→ DATA SUPPLIED
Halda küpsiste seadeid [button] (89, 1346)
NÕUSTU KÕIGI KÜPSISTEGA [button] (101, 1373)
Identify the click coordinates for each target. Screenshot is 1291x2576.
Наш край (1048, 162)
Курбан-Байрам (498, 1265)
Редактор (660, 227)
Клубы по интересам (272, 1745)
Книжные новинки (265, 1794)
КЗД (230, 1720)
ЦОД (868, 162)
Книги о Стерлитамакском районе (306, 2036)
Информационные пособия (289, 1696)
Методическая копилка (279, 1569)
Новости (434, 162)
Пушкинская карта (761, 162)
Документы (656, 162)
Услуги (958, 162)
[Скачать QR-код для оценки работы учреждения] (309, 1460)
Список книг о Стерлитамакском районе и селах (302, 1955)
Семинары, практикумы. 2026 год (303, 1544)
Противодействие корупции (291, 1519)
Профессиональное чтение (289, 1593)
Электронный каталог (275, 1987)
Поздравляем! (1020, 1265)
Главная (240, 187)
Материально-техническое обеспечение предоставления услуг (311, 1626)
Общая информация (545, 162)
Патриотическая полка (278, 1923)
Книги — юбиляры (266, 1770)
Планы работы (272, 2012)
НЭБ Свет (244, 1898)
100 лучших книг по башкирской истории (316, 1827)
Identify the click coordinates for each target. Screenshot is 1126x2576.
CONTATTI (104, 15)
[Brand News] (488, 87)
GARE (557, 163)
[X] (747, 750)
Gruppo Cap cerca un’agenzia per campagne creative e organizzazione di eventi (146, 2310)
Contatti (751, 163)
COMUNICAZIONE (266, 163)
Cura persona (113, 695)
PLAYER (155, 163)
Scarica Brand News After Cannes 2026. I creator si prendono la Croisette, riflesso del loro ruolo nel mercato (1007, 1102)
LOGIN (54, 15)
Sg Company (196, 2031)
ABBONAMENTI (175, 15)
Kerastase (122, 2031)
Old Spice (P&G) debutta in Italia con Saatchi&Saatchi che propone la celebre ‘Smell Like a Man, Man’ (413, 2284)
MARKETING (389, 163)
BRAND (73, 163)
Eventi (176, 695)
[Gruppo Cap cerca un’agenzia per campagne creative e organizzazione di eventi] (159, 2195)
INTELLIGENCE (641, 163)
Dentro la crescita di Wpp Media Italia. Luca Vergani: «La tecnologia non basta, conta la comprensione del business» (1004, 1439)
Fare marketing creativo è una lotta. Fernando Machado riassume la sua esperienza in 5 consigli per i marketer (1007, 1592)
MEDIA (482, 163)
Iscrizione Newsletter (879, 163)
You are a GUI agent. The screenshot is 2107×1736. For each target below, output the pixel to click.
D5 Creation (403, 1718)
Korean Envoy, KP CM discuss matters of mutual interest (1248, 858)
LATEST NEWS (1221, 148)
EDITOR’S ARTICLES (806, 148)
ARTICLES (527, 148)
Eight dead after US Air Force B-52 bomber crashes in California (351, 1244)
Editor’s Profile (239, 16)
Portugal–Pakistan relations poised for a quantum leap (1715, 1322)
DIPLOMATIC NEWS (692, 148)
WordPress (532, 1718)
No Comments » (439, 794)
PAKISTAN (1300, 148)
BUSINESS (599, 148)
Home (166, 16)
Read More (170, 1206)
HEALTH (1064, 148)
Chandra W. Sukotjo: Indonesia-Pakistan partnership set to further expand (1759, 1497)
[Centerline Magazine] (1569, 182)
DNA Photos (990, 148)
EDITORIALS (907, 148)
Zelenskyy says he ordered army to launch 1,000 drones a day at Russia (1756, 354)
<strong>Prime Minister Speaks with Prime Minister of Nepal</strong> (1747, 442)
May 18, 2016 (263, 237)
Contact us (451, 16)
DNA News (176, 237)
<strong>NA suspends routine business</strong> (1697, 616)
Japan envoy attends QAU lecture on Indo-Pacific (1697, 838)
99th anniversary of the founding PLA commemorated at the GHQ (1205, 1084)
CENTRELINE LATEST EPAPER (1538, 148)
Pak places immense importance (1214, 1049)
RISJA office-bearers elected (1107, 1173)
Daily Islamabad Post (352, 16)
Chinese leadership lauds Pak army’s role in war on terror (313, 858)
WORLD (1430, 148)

→ REQUIRED WORK
Only the lines from the one holding "Zelenskyy says he" through the final line of the entries, both included, should be given again, word for word.

→ ANSWER FOR THIS EXERCISE
Zelenskyy says he ordered army to launch 1,000 drones a day at Russia (1756, 354)
<strong>Prime Minister Speaks with Prime Minister of Nepal</strong> (1747, 442)
May 18, 2016 (263, 237)
Contact us (451, 16)
DNA News (176, 237)
<strong>NA suspends routine business</strong> (1697, 616)
Japan envoy attends QAU lecture on Indo-Pacific (1697, 838)
99th anniversary of the founding PLA commemorated at the GHQ (1205, 1084)
CENTRELINE LATEST EPAPER (1538, 148)
Pak places immense importance (1214, 1049)
RISJA office-bearers elected (1107, 1173)
Daily Islamabad Post (352, 16)
Chinese leadership lauds Pak army’s role in war on terror (313, 858)
WORLD (1430, 148)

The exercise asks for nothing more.